→ **Exercise directions**: Look in the data below for the line that has "At what coordinates", then print exactly every line from there through the line that has "Open thumbnail of", leaving pictures out.

━━ Recorded data ━━

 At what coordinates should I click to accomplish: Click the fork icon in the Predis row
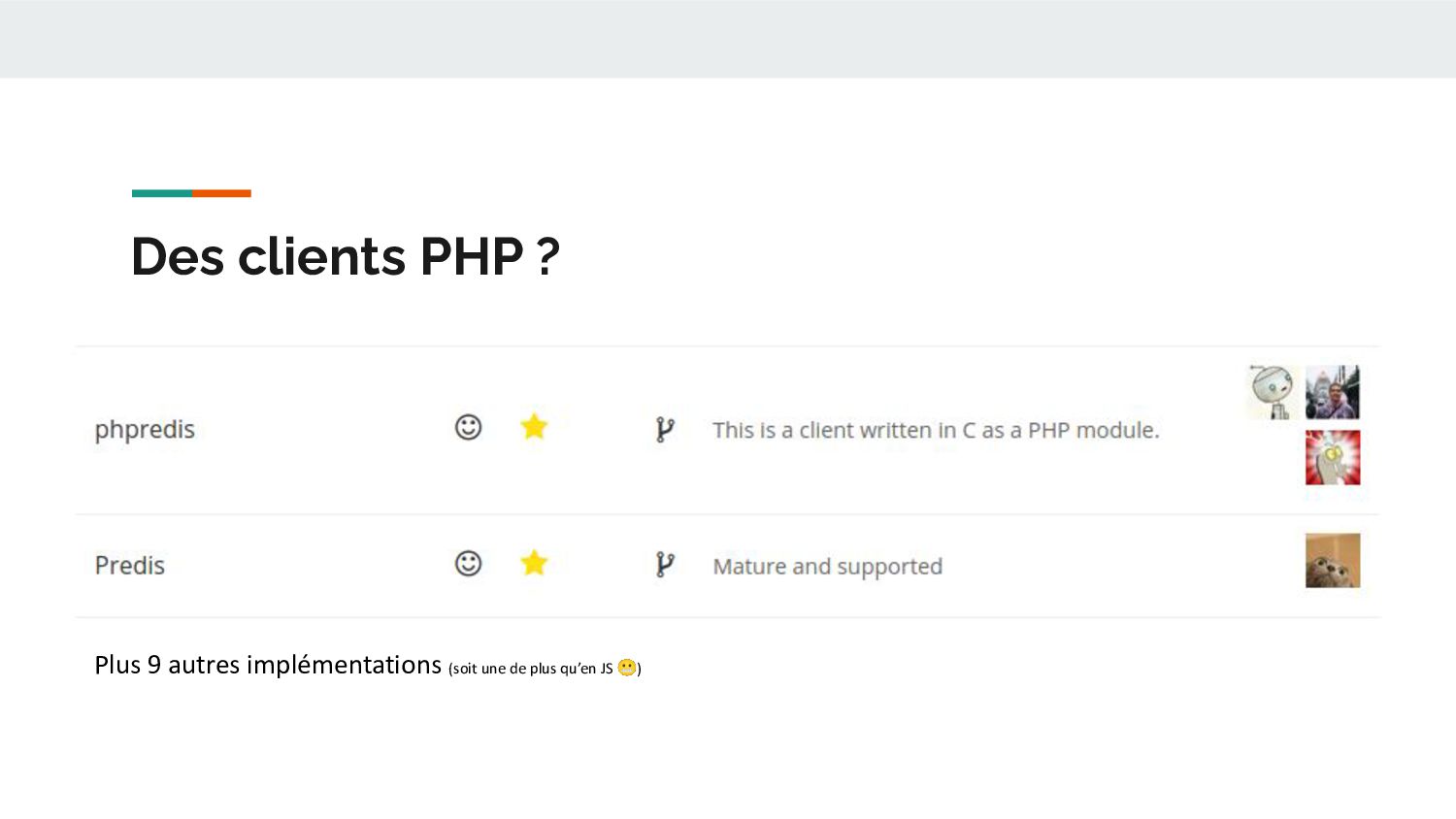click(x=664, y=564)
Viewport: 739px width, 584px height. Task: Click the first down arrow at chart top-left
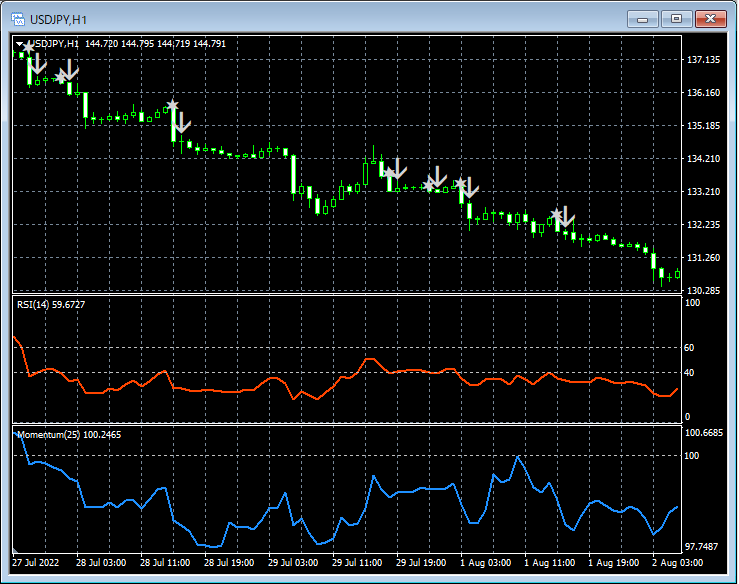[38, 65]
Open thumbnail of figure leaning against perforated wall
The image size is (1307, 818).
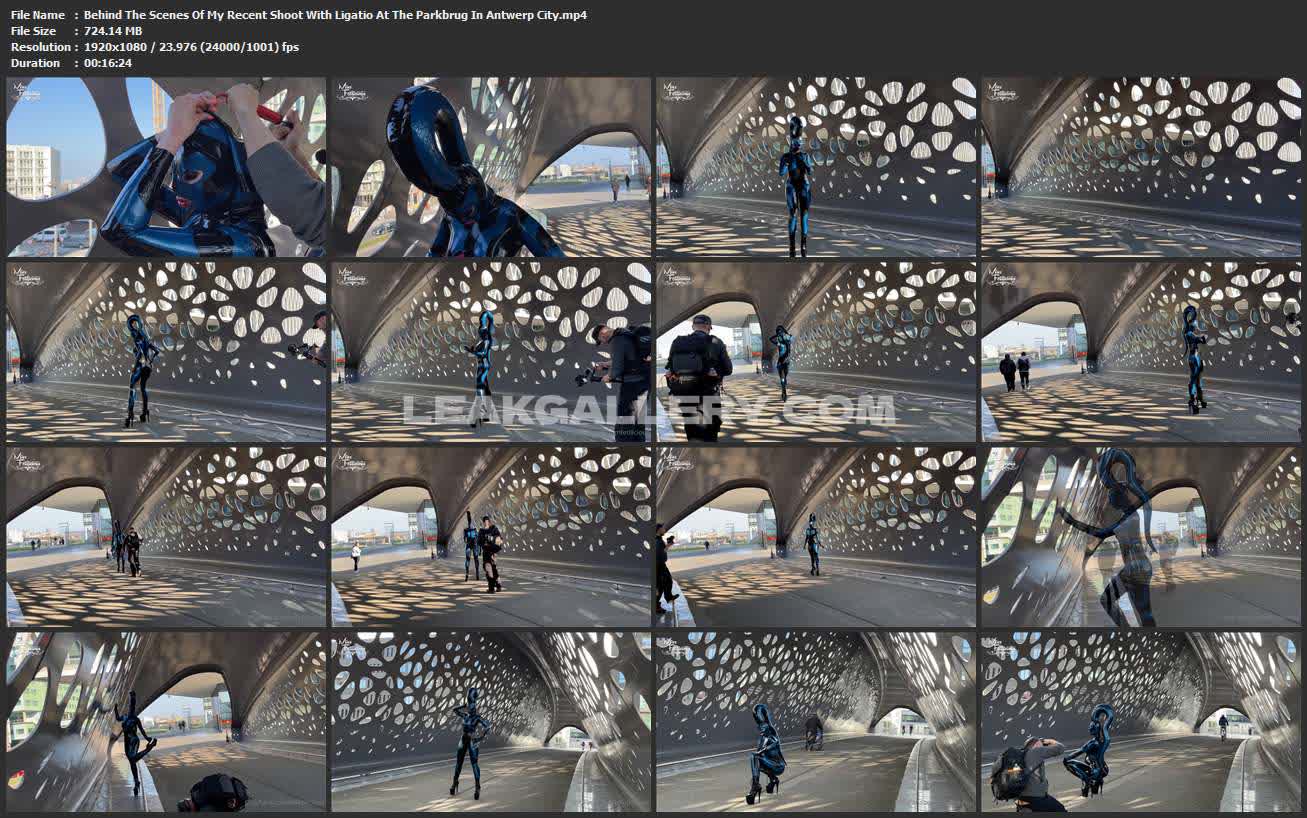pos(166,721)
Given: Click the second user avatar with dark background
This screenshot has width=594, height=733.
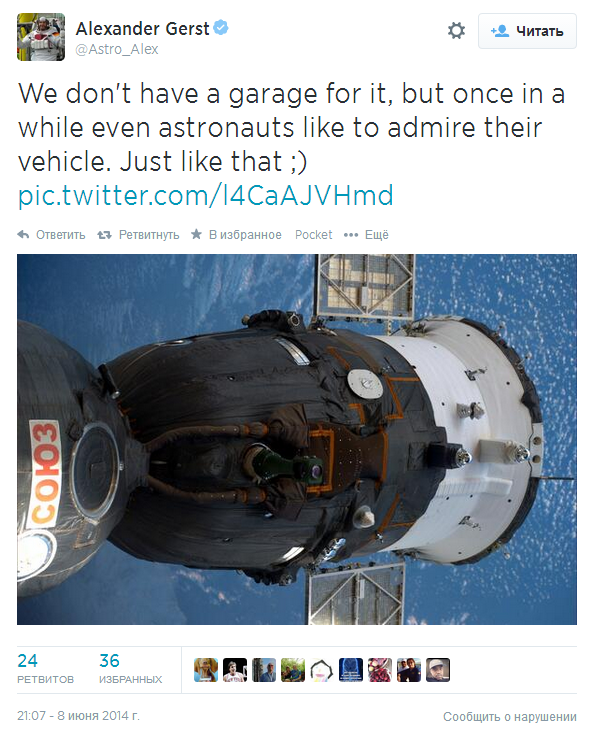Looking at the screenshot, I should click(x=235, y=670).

━━━
━━ Recorded data ━━

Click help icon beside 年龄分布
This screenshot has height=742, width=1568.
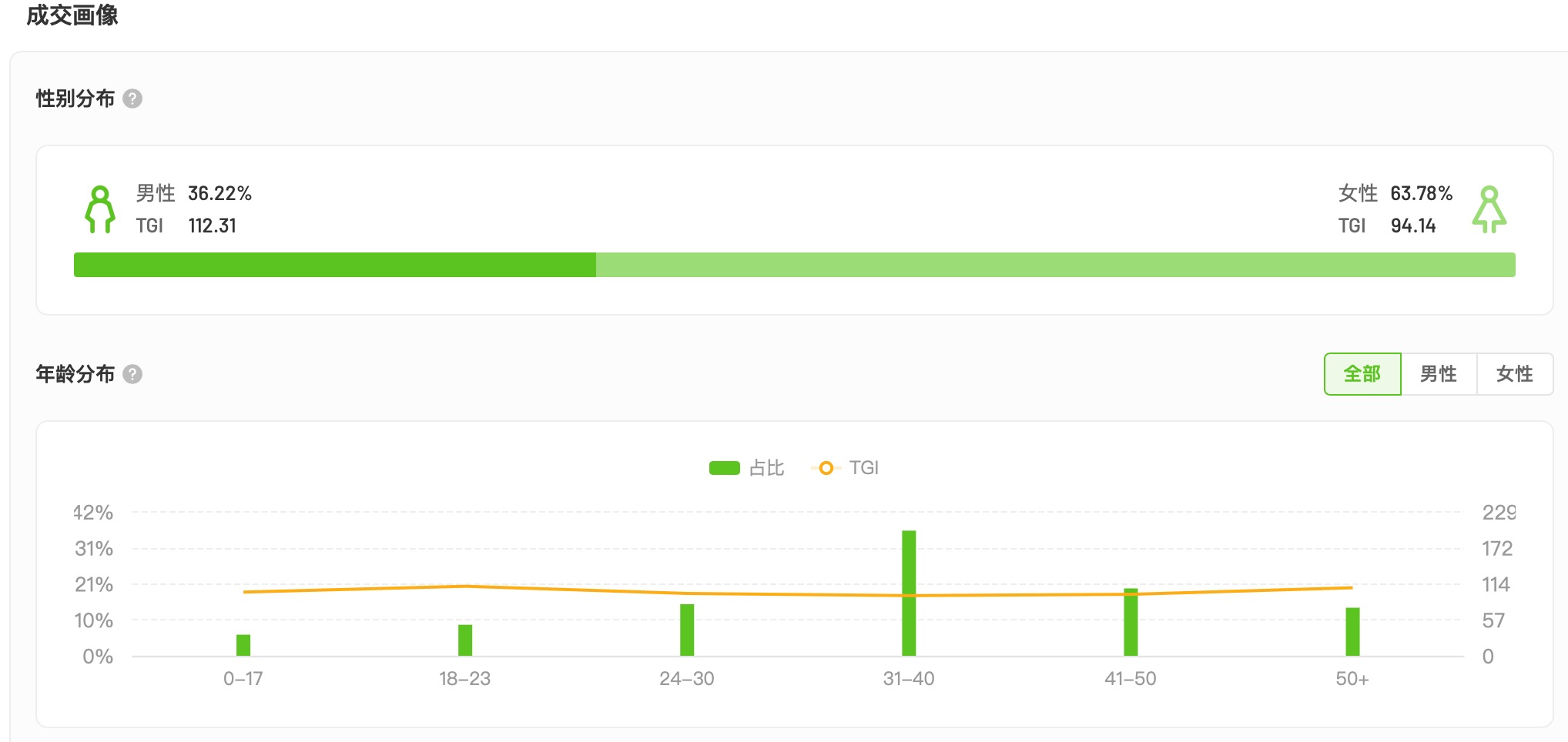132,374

━━━
━━ Recorded data ━━

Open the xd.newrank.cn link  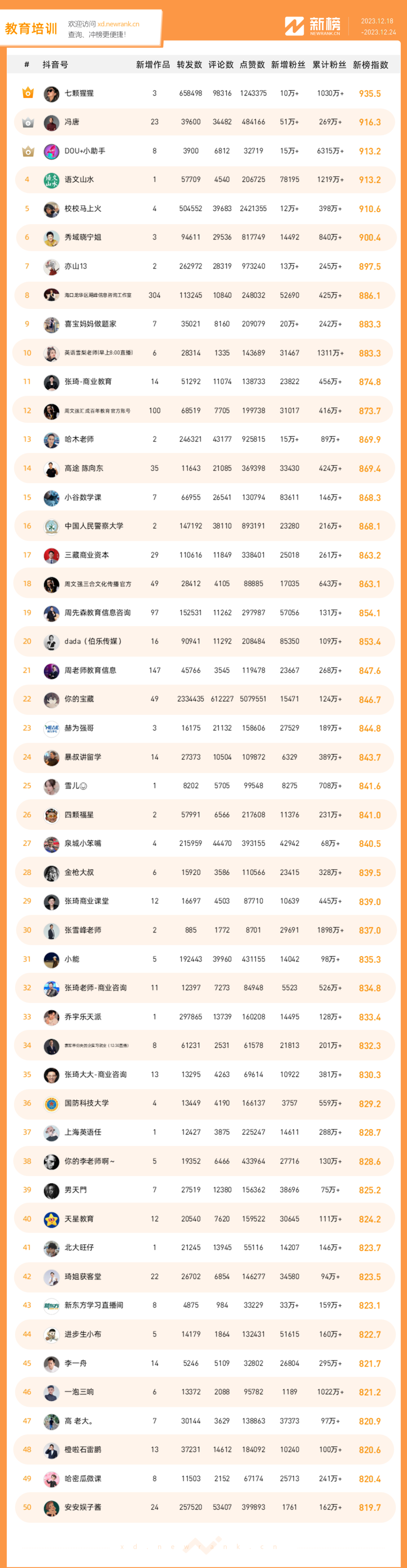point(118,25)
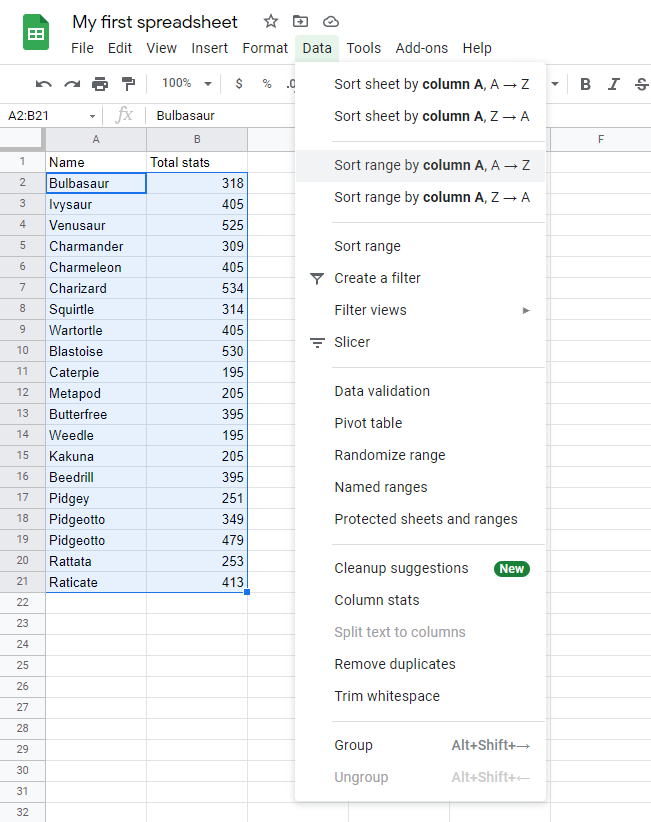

━━━

→ **Written solution**:
 At what coordinates should I click to accomplish: Click the fork icon in the Predis row
click(x=664, y=564)
Viewport: 739px width, 584px height. Task: Click the first down arrow at chart top-left
[38, 65]
Open thumbnail of figure leaning against perforated wall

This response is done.